Tuesday, October 12, 2010


The Montreal Juniors received a wake up call during their road trip out East last weekend. Playing three games in three nights started well with a 5-2 victory over the Halifax Mooseheads. But a 3-2 shootout loss to Moncton on Saturday followed by a 5-2 loss to the #1 ranked Saint John Sea Dogs on Sunday gave reason to raise some red flags.

Winning 5 straight games prior to the loss in Moncton, the Juniors were playing consistently well. However as well as they were playing, the majority of their victories came against average teams. Having a chance to beat Moncton and Saint John in their own buildings would have been a major statement and could have given Montreal the #1 ranking status in the Q.

So what went wrong? Who failed to step up and play their best when it mattered most? Here's my suggestion; secondary scoring;

Montreal's #1 scoring line (Lefebvre / Leblanc / Chouinard) has been nothing short of excellent since the beginning of the year. Lefebvre has 15 pts in 10 gp, Leblanc has 14 pts in 8 gp, and Chouinard has 12 pts in 12 gp. The line's production was sound even during the team's Eastern road swing as they scored 7 of 9 Montreal goals. While this great news for Montreal's #1 line, it doesn't speak well of the 2nd, 3rd and 4th units.

David Rose has been a bright spot for this team. Rose started the season on the 3rd line playing with Philippe Fontaine and Denis Kindl. But after a hot start (10 pts in 12 gp) Juniors coach Pascal Vincent has given him more of a second line type role.

Fontaine has produced a nice amount of offence (7 pts in 12 gp) especially given that he was pencilled in as a 3rd or 4th liner for this season. Rose and Fontaine have demonstrated they share chemistry and will likely be kept together as the season continues.

Now lets talk about the players who need to give more.

Jeremy Gouchie (seen in photo) led the Juniors in points last season, scoring 65 pts in 67 games played. Back then Gouchie had 1st line playing time and played on the 1st power play trio. This season Gouchie is off to a slow start with only 7 pts in 12 gp. His production, and efforts at times, has been at a level far below what he's capable of. When everyone is healthy Gouchie plays on the second line with Trevor Parkes and Louis-Marc Aubry, a trio that should be capable of scoring 1 goal per game at a minimum. But that hasn't been the case. Bottom line, Gouchie needs to get going.

Surprisingly, Trevor Parkes hasn't been much better. Parkes missed a handful of games at the start of the season after attending the Red Wings training camp and looked great after his return scoring 2 goals in his first 2 games. But since then Parkes' production has been limited to 1 goal and 2 assists in 6 gp. Another cause for concern has been Parkes' plus minus rating. Parkes is currently +1 on the season. Last year, on a weaker Montreal Juniors team, Parkes finished at +19, therefore he is far off the pace based on last seasons' results. Bottom line, the Juniors need more out of Parkes.
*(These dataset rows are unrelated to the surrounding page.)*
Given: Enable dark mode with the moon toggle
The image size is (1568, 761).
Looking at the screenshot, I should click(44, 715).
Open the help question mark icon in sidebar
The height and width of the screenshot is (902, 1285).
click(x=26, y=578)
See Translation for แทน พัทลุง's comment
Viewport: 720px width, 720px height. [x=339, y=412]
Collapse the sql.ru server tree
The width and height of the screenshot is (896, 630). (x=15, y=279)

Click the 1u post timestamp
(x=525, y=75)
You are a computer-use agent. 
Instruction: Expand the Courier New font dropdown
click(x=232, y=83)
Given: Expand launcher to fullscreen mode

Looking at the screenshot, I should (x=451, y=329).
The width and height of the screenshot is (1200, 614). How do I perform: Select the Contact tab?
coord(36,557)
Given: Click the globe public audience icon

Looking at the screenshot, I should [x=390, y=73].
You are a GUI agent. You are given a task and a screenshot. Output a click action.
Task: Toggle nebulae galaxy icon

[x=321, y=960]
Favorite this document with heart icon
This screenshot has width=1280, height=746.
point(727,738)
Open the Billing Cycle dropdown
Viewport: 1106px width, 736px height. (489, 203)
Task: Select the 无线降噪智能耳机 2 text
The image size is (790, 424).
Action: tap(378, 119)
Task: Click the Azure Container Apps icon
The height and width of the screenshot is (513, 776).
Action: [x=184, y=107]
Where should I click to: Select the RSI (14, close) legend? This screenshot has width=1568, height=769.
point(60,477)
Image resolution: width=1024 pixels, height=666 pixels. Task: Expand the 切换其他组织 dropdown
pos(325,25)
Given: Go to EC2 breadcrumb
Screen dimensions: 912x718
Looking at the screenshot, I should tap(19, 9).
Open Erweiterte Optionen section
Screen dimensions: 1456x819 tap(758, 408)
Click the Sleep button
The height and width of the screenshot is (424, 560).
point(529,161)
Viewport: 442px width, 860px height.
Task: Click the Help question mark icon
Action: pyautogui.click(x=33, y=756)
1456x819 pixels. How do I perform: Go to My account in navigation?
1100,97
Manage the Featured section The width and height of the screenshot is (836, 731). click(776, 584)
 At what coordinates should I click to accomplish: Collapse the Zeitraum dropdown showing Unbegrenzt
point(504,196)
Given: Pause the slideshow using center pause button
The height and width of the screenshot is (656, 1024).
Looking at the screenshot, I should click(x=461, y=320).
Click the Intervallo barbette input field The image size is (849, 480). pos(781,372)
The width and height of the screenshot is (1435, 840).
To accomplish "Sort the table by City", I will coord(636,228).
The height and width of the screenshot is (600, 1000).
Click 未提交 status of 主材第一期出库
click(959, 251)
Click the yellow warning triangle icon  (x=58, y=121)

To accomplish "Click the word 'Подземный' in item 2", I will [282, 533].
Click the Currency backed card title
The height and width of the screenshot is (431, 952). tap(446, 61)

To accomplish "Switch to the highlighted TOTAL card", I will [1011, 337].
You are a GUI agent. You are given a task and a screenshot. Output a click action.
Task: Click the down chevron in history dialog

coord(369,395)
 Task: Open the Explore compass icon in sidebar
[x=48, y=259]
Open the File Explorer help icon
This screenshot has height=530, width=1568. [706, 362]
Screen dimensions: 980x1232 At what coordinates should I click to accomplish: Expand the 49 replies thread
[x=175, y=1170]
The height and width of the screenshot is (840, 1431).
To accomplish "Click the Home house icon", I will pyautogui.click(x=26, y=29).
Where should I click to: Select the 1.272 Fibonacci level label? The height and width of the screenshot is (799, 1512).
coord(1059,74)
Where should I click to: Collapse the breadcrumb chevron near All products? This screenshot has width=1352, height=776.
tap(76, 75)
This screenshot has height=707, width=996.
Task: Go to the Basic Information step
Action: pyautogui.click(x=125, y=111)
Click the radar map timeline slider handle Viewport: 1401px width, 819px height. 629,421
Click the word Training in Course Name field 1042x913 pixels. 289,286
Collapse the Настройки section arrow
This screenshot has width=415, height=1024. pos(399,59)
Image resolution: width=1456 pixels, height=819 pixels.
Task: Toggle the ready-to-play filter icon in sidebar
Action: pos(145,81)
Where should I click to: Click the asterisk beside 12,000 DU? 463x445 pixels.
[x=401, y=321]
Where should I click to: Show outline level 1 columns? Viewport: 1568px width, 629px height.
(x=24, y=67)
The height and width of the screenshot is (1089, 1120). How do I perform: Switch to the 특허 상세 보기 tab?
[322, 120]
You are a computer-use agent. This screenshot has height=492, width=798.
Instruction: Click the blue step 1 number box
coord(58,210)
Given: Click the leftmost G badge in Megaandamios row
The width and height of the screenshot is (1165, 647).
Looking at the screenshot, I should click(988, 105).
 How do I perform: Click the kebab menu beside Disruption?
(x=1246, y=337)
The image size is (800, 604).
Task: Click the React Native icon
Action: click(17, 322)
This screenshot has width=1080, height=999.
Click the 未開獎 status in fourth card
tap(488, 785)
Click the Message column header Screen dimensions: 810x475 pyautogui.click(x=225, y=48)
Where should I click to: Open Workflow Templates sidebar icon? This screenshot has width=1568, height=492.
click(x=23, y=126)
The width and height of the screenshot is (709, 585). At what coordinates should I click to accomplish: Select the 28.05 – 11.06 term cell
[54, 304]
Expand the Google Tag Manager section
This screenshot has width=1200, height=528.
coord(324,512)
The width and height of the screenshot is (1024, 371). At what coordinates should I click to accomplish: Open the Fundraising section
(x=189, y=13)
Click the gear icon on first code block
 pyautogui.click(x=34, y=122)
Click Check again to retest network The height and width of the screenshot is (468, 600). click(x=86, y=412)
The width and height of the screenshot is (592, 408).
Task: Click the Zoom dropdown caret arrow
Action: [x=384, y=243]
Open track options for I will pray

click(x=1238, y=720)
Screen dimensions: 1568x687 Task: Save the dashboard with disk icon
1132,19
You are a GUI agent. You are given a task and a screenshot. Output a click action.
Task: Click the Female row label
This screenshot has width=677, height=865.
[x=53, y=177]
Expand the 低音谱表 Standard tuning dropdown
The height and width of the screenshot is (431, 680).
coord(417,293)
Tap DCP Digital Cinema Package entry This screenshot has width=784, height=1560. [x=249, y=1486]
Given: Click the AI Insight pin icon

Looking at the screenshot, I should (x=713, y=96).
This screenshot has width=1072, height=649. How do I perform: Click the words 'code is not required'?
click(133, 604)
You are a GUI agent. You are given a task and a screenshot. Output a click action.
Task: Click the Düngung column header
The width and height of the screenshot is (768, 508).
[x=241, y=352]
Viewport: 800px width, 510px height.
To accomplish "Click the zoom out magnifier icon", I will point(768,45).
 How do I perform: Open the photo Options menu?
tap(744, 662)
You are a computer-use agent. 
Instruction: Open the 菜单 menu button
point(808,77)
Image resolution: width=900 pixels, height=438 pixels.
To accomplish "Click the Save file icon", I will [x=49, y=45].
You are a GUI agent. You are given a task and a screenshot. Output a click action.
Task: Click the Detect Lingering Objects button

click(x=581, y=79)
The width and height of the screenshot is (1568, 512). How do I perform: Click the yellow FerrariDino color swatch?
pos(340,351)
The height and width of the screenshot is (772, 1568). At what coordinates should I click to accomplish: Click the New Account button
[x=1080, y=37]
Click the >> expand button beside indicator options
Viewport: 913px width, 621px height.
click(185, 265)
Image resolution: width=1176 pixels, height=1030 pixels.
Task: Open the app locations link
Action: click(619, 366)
There's a similar situation on defense. Xavier Ouellet (14 pts in 12 gp) has been nothing short of spectacular and is proving why he should be considered one of the top prospects to come out of the Q for next year's NHL entry draft.

Francis Meilleur has also played very well and provided Montreal with a stable flow of offense coming from the back end. Meilleur has 8 pts in 12 gp.

Where there is room for improvement is with Charles-Olivier Roussel who currently has no goals, 5 assists and is a -1 in 9 games played. For a player of his caliber, that's terrible, and I'm sure Roussel himself would be the first person to admit it. Last season Roussel dominated the Q scoring 15 goals and 51 points in 64 games played. He's obviously far off that pace. But what concerns me more than Roussel's point production is that his defensive play. Roussel has made a few errors while handling the puck in his own zone which has led to unneeded goals. Often these mistakes are made after the forwards have already left the zone and he's one of the last 2 players between the opponents and his net. Bottom line, if the Juniors want to be a true contender Roussel has to be better.